She is afraid he will be changed.

  


She is afraid he will be the same.

  


As he appears, shuffling as though broken, leaning on the girl with the knowledge in her eyes as though she were the only thing that could keep him standing, he is both.

  


He looks just the same as he did that day, so many many years ago, when he had described ports where the air tasted of spice and jewels adorned everything- his hair was overlong, his beard poorly trimmed, underfed, underslept, beautiful.

  


He looks like a stranger.  One sea-blue eye is swollen shut and his face is puffy with bruise and painted over with blood.  His hair lays lank over his forehead and he seems scarcely to notice anything but the process of placing one foot in front of the other to propel himself forward.  His breath comes in ragged pants that make her own skin crawl with empathetic pain.  The left hand that had reached for her so many times over the years they had been together is gone, replaced with the wicked silver glint of a hook.

  


He is no older though she knows, in that strange way that any of them know anything about the world to which they once belonged, that so much time has passed.  Her son has grown to a man.  Has been lover and father and hero.  She thinks Killian should have lines on his face and silver in his hair.  Those blue eyes should be bleached with age and yet they are not.  

  


He has lived and not changed, and she cannot determine if she is pleased or sorry.

  


They make it to the edge of the quay and the girl helps to lower him to sit on the cold stone and rest.  She is beautiful, his new love. Where Milah is dark, she is golden. Where Milah’s mouth tilts naturally up, hers tilts down. Milah’s strong jaw is mirrored by a softer one, and her narrow forehead by a wide one.

  


And yet, she carries him without struggle, steel strength beneath velvet skin. Milah had seen it there in the cave: this girl- this woman- had loved both of Milah’s men, as she had.

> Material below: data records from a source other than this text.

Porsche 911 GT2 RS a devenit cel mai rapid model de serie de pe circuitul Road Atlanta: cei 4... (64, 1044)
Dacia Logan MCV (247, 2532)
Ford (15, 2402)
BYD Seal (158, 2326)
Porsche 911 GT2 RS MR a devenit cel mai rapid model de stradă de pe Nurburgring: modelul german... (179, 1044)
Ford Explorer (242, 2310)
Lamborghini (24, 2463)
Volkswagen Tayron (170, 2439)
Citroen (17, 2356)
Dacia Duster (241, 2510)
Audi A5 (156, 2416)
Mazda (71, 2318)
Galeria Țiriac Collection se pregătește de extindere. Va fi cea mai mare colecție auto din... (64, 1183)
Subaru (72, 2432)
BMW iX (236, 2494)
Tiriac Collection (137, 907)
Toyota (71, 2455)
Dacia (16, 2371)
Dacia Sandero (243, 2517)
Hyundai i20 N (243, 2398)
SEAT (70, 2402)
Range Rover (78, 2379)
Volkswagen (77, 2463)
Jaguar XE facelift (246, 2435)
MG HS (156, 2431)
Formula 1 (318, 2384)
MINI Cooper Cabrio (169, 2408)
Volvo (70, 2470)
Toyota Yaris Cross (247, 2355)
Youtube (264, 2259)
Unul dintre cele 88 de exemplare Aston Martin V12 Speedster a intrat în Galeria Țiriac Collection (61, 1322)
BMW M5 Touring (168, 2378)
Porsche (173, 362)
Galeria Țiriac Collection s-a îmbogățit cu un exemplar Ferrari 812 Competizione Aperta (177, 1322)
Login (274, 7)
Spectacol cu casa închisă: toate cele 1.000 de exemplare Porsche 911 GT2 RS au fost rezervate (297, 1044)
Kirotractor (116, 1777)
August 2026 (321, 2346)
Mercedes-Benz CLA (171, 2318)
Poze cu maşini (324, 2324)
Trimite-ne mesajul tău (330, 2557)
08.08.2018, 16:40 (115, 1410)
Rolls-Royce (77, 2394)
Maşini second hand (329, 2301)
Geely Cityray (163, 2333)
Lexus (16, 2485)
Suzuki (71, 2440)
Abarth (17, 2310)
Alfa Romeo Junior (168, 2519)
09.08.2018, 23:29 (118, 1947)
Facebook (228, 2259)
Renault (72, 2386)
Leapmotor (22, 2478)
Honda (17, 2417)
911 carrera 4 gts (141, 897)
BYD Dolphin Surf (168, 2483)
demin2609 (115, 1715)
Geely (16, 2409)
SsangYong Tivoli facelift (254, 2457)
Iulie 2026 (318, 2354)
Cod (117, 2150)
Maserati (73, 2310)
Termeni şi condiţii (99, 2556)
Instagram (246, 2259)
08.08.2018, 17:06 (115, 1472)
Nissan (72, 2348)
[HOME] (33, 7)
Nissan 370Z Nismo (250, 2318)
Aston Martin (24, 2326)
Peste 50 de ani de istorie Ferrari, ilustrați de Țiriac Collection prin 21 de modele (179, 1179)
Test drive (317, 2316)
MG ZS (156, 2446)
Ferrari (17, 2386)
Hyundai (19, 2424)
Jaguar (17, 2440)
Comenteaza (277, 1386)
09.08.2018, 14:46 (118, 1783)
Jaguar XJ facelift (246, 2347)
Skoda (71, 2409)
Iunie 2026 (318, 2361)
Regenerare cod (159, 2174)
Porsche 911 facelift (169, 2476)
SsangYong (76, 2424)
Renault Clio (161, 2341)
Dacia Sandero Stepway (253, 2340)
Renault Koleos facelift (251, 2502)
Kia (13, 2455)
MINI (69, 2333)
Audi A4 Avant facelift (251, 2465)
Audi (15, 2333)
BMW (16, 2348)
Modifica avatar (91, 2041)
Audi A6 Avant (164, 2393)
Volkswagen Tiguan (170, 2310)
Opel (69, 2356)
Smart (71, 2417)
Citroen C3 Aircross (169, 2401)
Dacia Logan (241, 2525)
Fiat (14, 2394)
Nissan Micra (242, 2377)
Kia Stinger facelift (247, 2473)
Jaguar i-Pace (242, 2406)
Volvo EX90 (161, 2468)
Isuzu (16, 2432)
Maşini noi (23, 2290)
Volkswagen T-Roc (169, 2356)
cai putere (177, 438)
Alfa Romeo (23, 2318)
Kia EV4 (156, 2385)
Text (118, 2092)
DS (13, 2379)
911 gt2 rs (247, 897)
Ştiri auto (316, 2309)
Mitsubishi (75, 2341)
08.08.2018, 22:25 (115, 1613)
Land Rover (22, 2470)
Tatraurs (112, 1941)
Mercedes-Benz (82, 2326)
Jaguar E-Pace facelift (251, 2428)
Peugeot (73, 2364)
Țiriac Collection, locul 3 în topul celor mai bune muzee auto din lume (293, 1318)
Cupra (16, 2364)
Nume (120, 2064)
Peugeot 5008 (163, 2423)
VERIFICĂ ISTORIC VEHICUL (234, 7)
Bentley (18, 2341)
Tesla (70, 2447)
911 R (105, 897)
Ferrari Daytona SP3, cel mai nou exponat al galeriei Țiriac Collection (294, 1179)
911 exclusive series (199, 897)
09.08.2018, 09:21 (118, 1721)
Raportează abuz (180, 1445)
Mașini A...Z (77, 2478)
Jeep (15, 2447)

And she had known what guilt keeps a mother in purgatory for three centuries. She had known, as Rumple could not with his possessive jealousy, that the business that truly weights a soul to hell is not love of a man, no matter how deep. She had known that a woman must be to herself first, and before even that, to her child, which is much more than herself.

  


The golden-haired woman, after checking that her injured charge is well, crosses to Milah and offers a hand covered in a thin leather glove.

  


“I didn't tell him you were here, he was scarcely conscious when I found him. I think he'll like the surprise though.”

  


Milah wonders what depths of compassion the woman must be plumbing to offer to reunite her love with his past love. She wonders if this Emma Swan is only doing so because she believes that Milah will cross away soon and Killian will be left to her alone, and she mentally chastizes herself for ascribing such pettiness to the girl she doesn't know.

  


She allows Emma to pull her over to where he's sitting, terrified and excited.

  


“Killian,” Emma says, softly as though not to scare him.

  


He lifts his head and his good eye finds Emma first, as though seeking out sanity on the midst of madness and Milah’s heart twists. Then that shining blue gaze finds her, and the painful rattle of his breath stops, and the progressively increasing rhythm of her own does the same. 

  


“Milah,” he whispers, and it's just the same as it ever was. She is young and beautiful and he loves her. She is his pirate queen and the horizon stretches before them, infinite with possibility.

  


Then she blinks and the time rushes back again. She is dead and has been for so long she nearly can't remember what it felt like to have a heart that pumps wildly against her breast.

  


Her memories are back though. No longer nightmares, he has returned their form to her, and for that she might be grateful for all eternity.

  


His eye darts between his two women and Milah looks up to find Emma watching her, a small smile tugging one corner of a mouth that smiles far too infrequently.

  


Killian will fix that, she thinks. He had taught her to smile even against the weight of guilt, after all.

  


“You saved me,” he says, and though Milah knows he is speaking to them both, Milah responds as though he had spoken only to her.

  


“Aye, Captain Killian Jones, and I shan't be doing it again. I've other things to occupy my time with now. I must move on, and so must you. Someone else will have to pull your fat from the fire from now on.”

  


The last she speaks, not to Killian, but to Emma, and the younger woman nods, understanding.

  


Milah reaches down her right hand to take Killian’s, touching him for the first time.

  


The dead have no heat, as the living do, and it is so unfamiliar to feel him cold against her that he might, again, be a stranger. 

  


He stands at her urging, his eye locked on hers as it rises above hers, wide and shocked.

  


She kisses him- a cold, dead thing, a goodbye she was not allowed the first time- and steps away before he can respond.

  


She turns to Emma and reaches out a hand which the other woman takes. Milah can feel the heat of her living flesh and beating heart even through the leather.

  


“Take care of him, won't you? He needs looking after or he tends reckless. You know how men are.”

  


“I will,” Emma answers, then her eyes find his. “I do.”

  


The vow makes Milah smile. He deserves that, what this living woman can give him and she, Milah, could not then and even more so can not now. He deserves love and marriage and family…

  


She suddenly remembers what Rumple said in the beginning: Emma’s son, and Balefire’s.

  


She turns to the woman, her new friend, on whose shoulder Killian is leaning again.

  
“Before I go, I want… May I… I want to meet my grandson.”


End file.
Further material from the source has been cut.